Bred at Loughtown Stud by Paddy and Helena Burns, Ein Gedi (Oasis Dream) sold as a yearling for 450,000gns. She went into training with Graham Motion and ran twice at two, weakening in the closing stages of her debut, and bumped when fifth second time out. She was sent to the Keeneland January Sale at three and Tim Hyde’s Summerhill bought her for $200,000. She headed straight to Coolmore to visit No Nay Never, producing Libertango. Connections will be eagerly anticipating the sale of her yearling full-brother in the autumn.

When Causeway (Wootton Bassett) made his debut last September, he was fourth behind fellow stablemate and this year’s Derby winner Christmas Day at Gowran Park. That is the only time he has been beaten in six starts, and his climb to the top continued at Royal Ascot when he won the Group 2 King Edward VII Stakes by a neck, with the rest 10 lengths and more in arrears.

Bred by Coolmore, Causeway’s family needs no detailed account here, as he is one of a multitude of stars in it. He is a full-brother to the Group 1 Irish Oaks-placed Island Hopping (Wootton Bassett), and they are the first two foals out of a Galileo (Sadler’s Wells) full-sister to Magical and to Rhododendron, the latter responsible for Auguste Rodin (Deep Impact). Enough said.

Frankel gets a winner

THREE non-blacktype races were run on the Friday of Royal Ascot, and each supplied the only win of the week for their sires. Frankel (Galileo) hit the target when his four-year-old son Opportunity was a convincing winner of the Duke of Edinburgh Stakes for Wathnan Racing.

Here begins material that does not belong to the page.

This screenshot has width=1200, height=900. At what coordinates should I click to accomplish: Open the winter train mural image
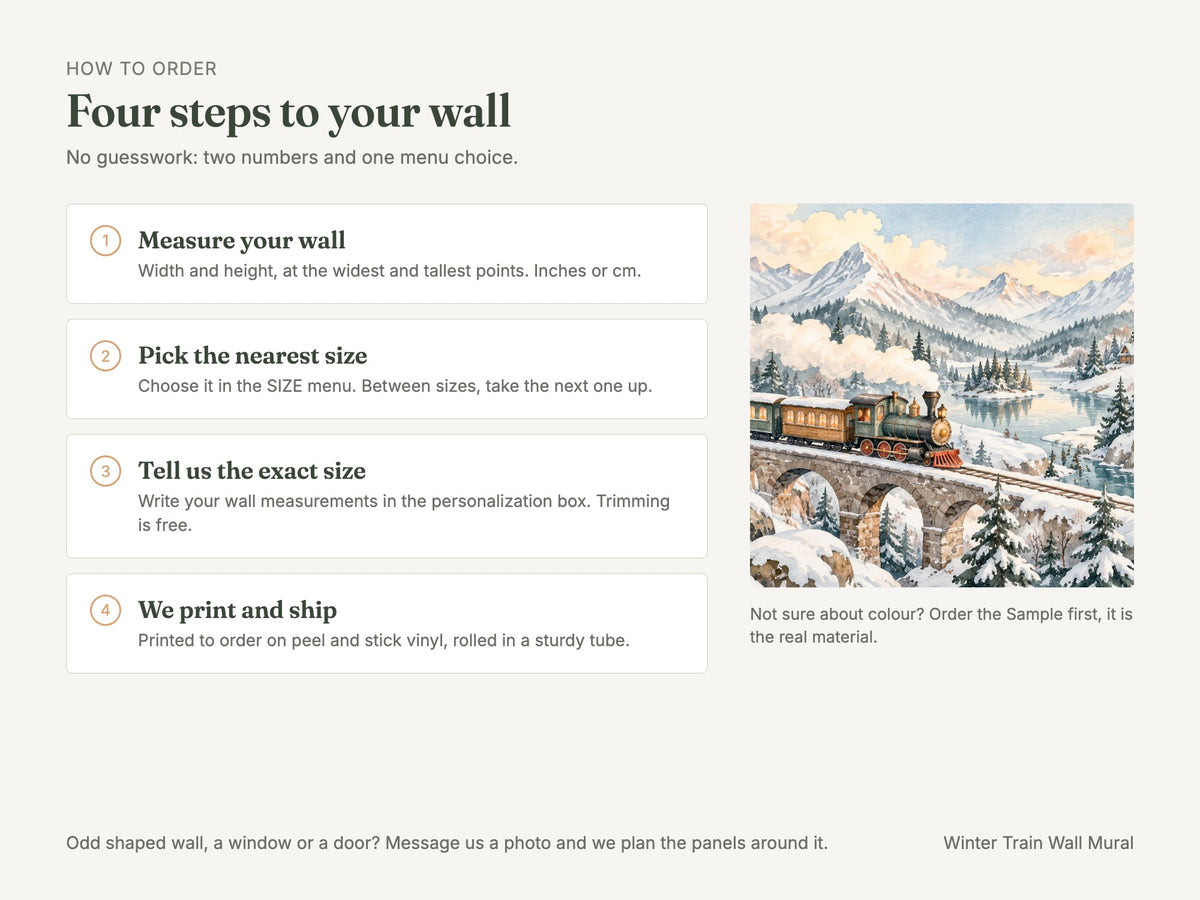pyautogui.click(x=942, y=395)
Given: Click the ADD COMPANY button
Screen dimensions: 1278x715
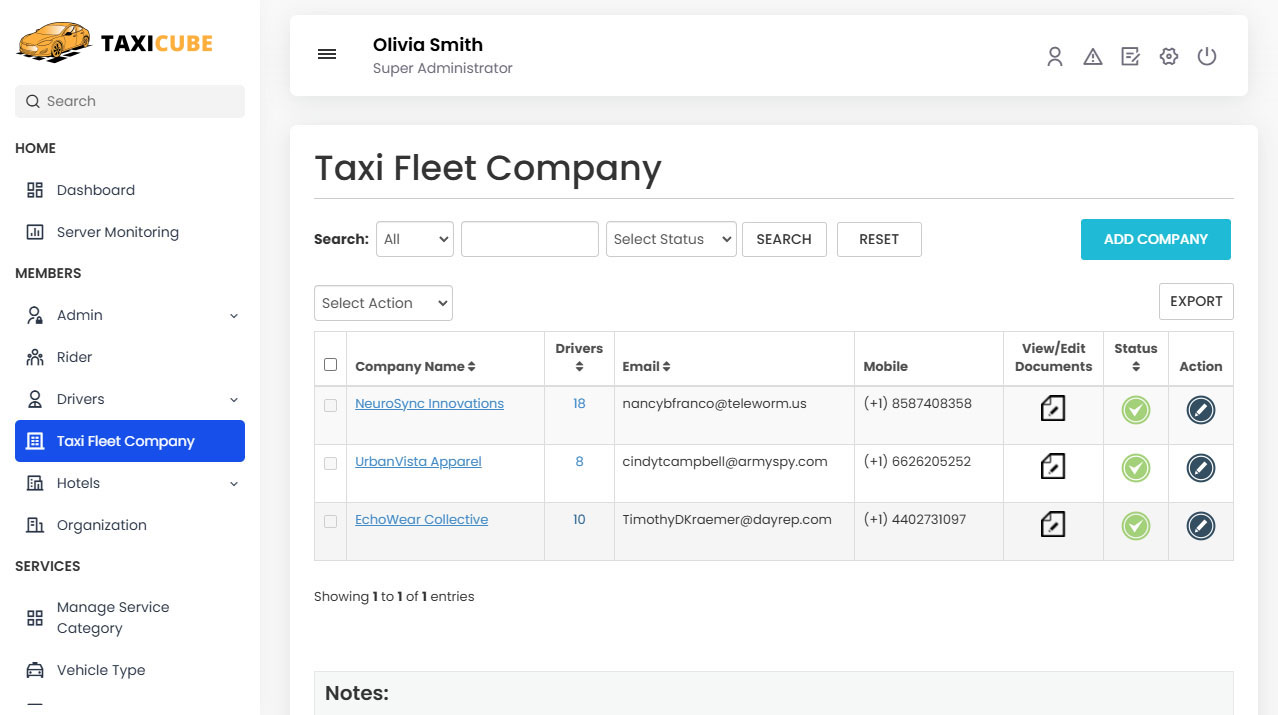Looking at the screenshot, I should (x=1155, y=239).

Bred by Meon Valley Stud and sold for 475,000gns, this was a third career win for the son of Group 1 Pretty Polly Stakes heroine Izzi Top (Pivotal). Opportunity is winner number seven for his dam, and he is a full-brother to dual Bahrain listed winner Zagato (Frankel), and half-brother to Group 3 UAE winner Prince Eiji (Dubawi). The first three dams of Opportunity are Group 1 winners.

Maclean’s Music

Wesley Ward sent three-time winner and US stakes-placed Bacio (Maclean’s Music) to Royal Ascot to win the five-furlong Palace of Holyroodhouse Stakes. This was not the only time that the minor winner Maclean’s Music (Distorted Humor) was connected to a winner at the meeting, as he is the damsire of the Listed Windsor Castle Stakes winner King Of Cloughan (St Mark’s Basilica). Bacio is winner number three for his dam Katie’s Kiss (Kantharos), a Gulfstream Park stakes winner.

Sire of the Group 1 runner-up Touleen last week, Lope De Vega (Shamardal) had his sole winner over the five days thanks to the Coverdale Stud-bred three-year-old filly Green Carrera. She won the Sandringham Stakes in some style. John Dance sold the filly as a foal for 40,000gns to Knockroe Bloodstock, and Ballylinch consigned her as a yearling at Goffs where she sold for a profitable €95,000.